December 6, 2007 - 0 comments
New York -- Oil prices reversed earlier gains and closed below $88 a barrel Wednesday after the U.S. government said heating oil and gasoline inventories increased.
Light, sweet crude oil for January delivery fell 83 cents or 0.94 percent to close at $87.49 a barrel on the New York Mercantile Exchange. It earlier hit $90.39 after the Organization of Petroleum Exporting Countries said it would keep production ceilings stable.
The 13-nation group, which supplies more than 40 percent of the world's oil, said it was already pumping enough crude to meet winter fuel demand.
U.S. Energy Secretary Samuel Bodman had urged OPEC ministers, meeting in Abu Dhabi, United Arab Emirates, to increase output.
The Energy Department said after the meeting U.S. gasoline supplies rose 4 million barrels to 200.6 million last week, and distillate stocks, which include heating oil, grew 1.4 million barrels to 132.3 million.
Inventories at Nymex's Cushing, Okla., delivery terminal rose 700,000 barrels to 15.9 million, which analysts saw as a signal the oil market was easing.

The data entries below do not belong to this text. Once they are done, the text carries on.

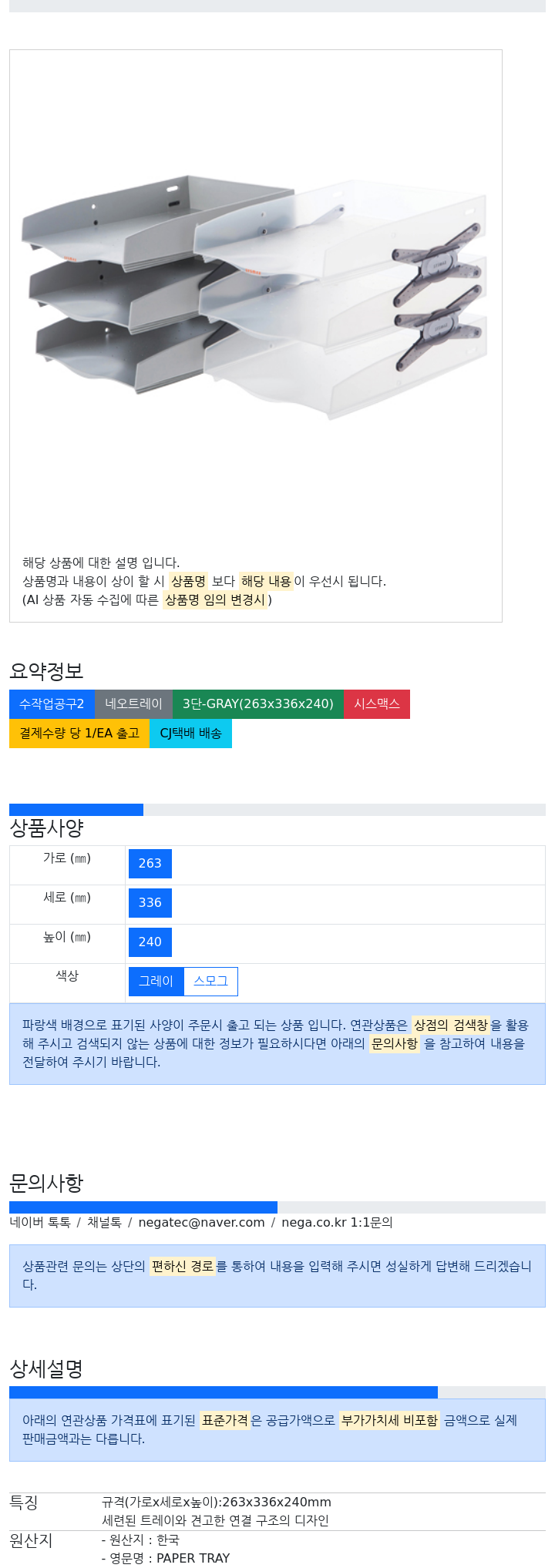Click the negatec@naver.com email address

coord(201,1223)
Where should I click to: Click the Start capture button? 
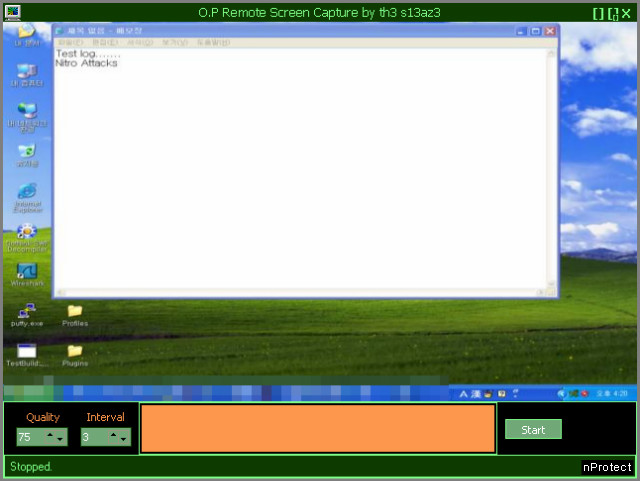click(x=533, y=430)
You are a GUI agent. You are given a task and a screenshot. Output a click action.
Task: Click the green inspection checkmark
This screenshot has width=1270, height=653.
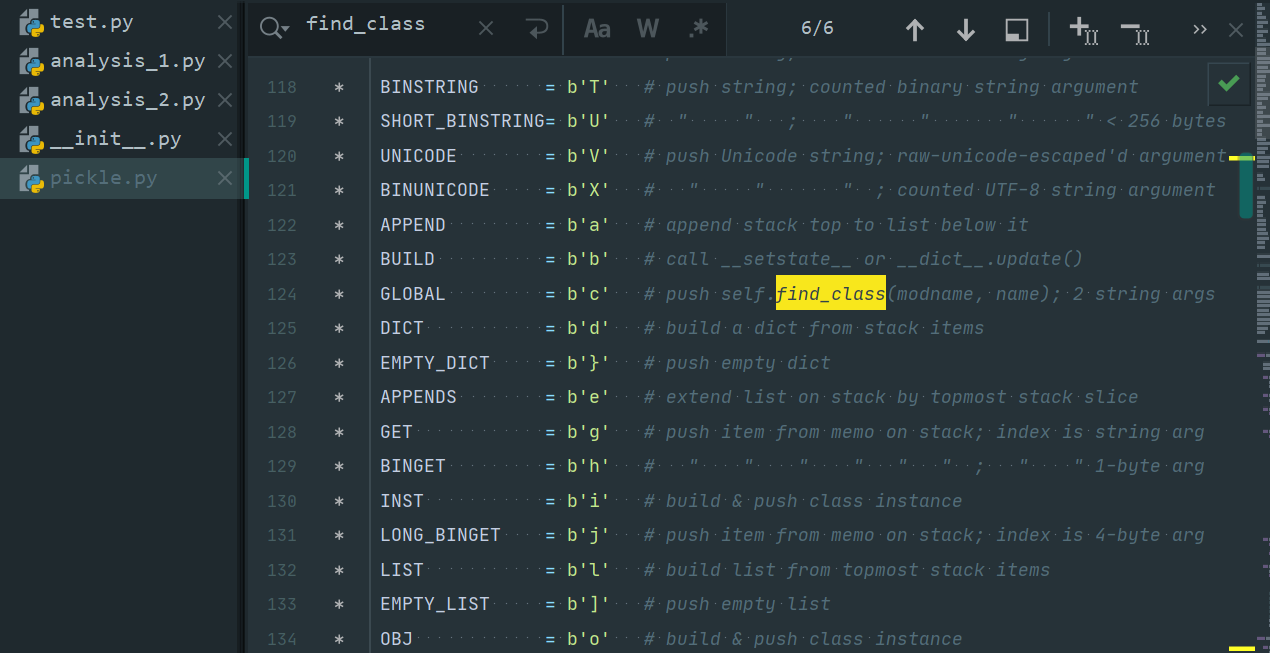pyautogui.click(x=1229, y=84)
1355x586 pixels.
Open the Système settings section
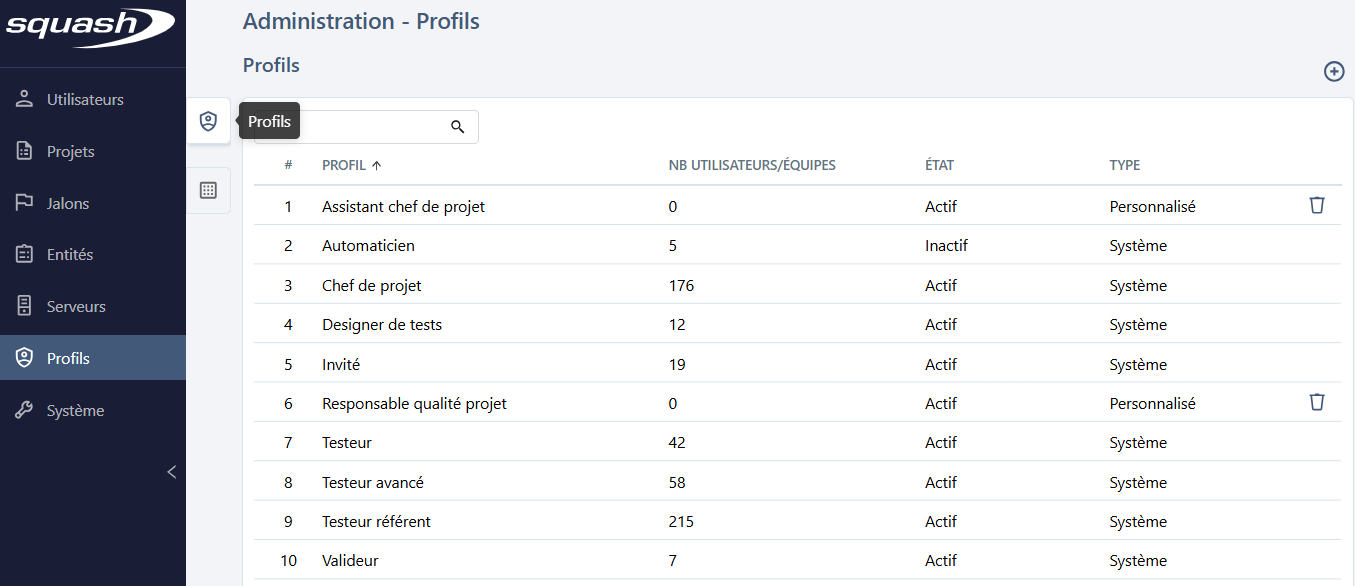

Overall U.S. crude inventories fell 8 million barrels to 305.2 million, the department said.
Natural gas rose 3 cents or 0.42 percent at $7.185 per 1,000 cubic feet.
Heating oil fell 2.25 cents or 0.9 percent to $2.4893 a gallon.
Reformulated-gasoline blendstock for oxygen blending tumbled 3.47 cents or 1.54 percent to $2.217 a gallon.
AAA said the average U.S. retail regular unleaded gasoline price was $3.044 a gallon, down 0.8 cent from Tuesday's $3.052 a gallon.